Les franqueó la entrada a un vestíbulo largo, antesala de la principal estancia del castillo, que no respondió a las expectativas de D'Agosta: tres de sus lados estaban ocupados por una hermosa galería de columnas y arcos a la romana.

–Fíjense en los
tondi
de Della Robbia –dijo Fosco, señalando unos adornos de cerámica pintada en las paredes sobre los arcos–. Pero estarán cansados del viaje. Les llevaré a sus aposentos, donde podrán descansar.

–¿Nuestras habitaciones? –preguntó Pendergast–. ¿Es que vamos a pasar la noche aquí?

–Naturalmente.

–Me temo que no es necesario ni posible.

–Insisto, insisto.

El conde se volvió hacia la puerta abierta del castillo, cogió una argolla y dio un sonoro portazo. Después, haciendo un gesto ampuloso y teatral, sacó de su bolsillo una llave gigantesca y la usó para cerrar.
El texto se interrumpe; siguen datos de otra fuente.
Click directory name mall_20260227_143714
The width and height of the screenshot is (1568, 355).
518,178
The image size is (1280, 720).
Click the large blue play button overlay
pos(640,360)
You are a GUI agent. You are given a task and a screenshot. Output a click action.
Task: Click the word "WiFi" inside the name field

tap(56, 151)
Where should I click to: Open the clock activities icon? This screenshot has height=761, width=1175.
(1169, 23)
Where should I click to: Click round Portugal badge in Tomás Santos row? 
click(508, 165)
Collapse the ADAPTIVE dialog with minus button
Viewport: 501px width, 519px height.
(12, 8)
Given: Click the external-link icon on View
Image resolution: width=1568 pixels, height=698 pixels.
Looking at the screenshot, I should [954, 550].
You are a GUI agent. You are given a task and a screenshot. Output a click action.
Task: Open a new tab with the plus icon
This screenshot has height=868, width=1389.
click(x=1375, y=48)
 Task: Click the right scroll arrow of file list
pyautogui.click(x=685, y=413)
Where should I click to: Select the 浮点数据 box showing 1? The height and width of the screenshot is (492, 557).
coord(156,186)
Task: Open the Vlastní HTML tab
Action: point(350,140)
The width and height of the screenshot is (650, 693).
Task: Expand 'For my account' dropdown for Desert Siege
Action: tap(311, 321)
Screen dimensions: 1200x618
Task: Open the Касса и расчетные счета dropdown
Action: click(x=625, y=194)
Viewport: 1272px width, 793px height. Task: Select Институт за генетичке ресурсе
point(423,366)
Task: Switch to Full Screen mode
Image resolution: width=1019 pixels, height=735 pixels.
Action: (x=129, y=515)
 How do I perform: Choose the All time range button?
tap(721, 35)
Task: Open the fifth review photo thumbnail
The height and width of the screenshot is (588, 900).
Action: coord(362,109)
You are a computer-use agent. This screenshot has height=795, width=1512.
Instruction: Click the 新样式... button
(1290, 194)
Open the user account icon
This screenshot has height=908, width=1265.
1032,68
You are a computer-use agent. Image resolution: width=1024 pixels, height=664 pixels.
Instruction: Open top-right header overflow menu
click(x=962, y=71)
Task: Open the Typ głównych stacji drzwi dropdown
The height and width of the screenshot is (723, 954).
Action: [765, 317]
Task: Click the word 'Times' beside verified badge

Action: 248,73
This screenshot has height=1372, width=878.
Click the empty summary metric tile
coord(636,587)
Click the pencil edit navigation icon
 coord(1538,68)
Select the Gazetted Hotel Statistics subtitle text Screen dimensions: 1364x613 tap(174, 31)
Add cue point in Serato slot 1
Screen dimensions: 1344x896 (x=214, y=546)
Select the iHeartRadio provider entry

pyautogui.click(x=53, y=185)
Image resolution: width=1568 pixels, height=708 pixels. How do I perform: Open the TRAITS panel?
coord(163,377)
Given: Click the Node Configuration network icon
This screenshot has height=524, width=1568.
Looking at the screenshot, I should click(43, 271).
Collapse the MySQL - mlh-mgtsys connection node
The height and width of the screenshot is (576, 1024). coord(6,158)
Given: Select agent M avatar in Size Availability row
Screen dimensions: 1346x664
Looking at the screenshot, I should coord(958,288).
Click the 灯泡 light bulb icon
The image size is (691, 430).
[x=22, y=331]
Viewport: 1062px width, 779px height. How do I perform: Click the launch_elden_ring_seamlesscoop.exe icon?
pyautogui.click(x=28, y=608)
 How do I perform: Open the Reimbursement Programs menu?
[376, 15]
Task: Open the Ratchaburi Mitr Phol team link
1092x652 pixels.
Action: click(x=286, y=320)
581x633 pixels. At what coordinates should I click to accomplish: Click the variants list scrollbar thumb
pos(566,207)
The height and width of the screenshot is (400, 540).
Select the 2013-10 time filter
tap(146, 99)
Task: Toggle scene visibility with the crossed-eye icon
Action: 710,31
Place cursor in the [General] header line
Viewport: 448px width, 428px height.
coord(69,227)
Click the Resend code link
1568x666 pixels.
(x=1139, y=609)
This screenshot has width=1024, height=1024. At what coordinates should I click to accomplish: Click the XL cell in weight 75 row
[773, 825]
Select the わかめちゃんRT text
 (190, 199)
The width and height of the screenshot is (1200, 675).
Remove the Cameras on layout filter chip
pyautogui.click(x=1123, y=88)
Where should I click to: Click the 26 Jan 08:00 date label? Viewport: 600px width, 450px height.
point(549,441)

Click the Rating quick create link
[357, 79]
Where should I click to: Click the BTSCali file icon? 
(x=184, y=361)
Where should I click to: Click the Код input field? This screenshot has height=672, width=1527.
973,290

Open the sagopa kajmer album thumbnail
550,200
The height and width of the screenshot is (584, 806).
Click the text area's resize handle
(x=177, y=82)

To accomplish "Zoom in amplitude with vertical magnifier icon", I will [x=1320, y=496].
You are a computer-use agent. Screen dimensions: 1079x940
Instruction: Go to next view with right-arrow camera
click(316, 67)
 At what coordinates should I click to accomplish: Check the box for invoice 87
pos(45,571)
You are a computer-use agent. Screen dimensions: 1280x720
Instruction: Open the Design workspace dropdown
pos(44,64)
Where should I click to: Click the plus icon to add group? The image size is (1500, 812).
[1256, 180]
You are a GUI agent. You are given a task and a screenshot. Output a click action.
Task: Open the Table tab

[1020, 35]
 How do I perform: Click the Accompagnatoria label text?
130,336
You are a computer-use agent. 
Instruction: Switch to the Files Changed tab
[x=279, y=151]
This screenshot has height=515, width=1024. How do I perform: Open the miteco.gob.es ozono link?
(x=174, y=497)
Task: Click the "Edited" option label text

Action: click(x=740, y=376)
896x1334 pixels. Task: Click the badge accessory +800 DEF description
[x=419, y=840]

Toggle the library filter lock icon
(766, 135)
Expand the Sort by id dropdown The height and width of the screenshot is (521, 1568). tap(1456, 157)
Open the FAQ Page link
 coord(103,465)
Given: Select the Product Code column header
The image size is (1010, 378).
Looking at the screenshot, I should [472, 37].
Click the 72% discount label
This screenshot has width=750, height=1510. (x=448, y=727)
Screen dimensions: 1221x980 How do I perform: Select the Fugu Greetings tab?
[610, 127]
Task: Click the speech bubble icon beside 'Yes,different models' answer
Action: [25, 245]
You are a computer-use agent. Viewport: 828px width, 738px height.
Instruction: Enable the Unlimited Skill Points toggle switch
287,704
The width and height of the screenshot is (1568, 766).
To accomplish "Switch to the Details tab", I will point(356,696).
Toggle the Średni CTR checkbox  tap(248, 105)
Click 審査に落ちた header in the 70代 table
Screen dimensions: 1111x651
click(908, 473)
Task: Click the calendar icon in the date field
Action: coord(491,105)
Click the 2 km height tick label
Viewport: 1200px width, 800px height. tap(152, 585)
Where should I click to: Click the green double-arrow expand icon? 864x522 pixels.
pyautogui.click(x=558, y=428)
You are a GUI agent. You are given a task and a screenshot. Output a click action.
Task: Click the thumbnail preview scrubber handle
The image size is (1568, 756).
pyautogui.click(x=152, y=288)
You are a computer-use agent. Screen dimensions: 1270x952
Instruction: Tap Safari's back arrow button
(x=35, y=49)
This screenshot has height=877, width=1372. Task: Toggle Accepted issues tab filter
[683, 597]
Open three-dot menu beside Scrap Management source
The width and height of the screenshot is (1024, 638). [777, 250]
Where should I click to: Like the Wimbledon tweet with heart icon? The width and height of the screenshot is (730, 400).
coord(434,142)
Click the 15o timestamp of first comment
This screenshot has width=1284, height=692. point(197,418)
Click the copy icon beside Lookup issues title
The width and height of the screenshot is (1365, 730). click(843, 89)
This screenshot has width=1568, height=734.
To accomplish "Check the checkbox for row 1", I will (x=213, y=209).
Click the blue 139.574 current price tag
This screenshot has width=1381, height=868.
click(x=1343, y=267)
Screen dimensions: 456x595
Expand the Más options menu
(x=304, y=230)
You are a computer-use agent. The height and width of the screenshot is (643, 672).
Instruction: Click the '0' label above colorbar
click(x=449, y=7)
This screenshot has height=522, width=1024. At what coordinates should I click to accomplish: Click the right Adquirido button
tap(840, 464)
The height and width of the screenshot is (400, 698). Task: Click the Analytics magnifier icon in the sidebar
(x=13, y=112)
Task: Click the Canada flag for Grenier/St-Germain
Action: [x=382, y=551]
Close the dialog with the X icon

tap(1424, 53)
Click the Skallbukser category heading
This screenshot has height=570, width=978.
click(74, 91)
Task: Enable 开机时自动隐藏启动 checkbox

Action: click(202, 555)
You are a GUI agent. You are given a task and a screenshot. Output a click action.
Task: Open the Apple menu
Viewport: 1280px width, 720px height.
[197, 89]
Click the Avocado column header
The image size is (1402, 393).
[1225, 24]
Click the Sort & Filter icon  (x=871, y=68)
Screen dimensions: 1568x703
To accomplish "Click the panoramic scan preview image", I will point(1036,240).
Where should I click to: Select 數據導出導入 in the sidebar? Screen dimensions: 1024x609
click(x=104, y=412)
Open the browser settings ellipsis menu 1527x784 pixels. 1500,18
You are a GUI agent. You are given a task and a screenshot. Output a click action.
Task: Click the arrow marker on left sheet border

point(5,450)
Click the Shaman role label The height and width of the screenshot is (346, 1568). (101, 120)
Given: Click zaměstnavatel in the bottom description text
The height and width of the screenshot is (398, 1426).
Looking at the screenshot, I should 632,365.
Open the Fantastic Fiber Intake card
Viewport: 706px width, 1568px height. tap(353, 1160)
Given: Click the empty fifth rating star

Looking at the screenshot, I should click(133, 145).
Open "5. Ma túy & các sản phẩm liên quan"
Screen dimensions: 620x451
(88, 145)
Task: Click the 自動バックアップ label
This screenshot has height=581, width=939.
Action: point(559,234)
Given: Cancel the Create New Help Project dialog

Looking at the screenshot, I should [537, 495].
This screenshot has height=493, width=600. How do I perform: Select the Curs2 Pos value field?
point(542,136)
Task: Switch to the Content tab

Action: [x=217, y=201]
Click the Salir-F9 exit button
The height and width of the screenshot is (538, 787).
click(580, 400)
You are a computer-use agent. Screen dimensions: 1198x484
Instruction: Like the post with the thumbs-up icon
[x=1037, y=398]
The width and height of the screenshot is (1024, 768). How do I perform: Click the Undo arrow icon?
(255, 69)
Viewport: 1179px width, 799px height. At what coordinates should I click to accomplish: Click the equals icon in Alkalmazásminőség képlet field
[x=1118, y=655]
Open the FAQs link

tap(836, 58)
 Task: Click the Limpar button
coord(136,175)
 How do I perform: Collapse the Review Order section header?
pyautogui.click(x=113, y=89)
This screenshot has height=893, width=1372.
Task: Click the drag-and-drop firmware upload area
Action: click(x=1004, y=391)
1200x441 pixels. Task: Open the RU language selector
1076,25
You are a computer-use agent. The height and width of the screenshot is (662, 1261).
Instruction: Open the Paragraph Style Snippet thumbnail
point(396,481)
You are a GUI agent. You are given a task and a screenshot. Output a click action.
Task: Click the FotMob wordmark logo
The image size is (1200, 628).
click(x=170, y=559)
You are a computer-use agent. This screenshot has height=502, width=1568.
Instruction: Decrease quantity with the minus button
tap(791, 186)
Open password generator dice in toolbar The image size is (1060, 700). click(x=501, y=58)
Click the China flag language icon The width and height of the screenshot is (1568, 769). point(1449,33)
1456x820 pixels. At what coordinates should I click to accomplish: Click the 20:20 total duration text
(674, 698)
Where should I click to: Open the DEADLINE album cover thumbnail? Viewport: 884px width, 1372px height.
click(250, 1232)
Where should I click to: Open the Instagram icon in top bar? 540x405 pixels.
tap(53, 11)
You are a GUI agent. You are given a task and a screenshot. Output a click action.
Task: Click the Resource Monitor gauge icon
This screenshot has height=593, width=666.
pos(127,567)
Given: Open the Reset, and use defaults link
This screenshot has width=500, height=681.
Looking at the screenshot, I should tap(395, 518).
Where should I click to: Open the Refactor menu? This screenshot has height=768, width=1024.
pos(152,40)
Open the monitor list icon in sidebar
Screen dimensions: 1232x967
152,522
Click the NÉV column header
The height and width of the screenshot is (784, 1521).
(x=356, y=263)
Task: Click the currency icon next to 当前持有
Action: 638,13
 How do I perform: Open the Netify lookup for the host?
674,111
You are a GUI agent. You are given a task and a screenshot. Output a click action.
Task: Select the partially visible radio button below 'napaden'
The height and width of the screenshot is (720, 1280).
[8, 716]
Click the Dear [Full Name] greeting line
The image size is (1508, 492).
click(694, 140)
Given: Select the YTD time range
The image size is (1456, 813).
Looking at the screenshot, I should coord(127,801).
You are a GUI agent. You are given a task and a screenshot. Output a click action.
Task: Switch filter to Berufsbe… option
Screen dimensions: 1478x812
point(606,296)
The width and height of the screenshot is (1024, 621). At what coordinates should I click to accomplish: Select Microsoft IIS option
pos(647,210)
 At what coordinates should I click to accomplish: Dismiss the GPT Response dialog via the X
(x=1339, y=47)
A continuación abrió una cajita de madera en la pared, y D'Agosta vio que contenía un teclado de alta tecnología, completamente fuera de lugar entre la antigüedad de los sillares. El conde tecleó una larga secuencia numérica. El resultado fue un ruido metálico y la aparición de una gran barra de hierro, que se deslizó por un soporte de hierro macizo y atrancó la puerta.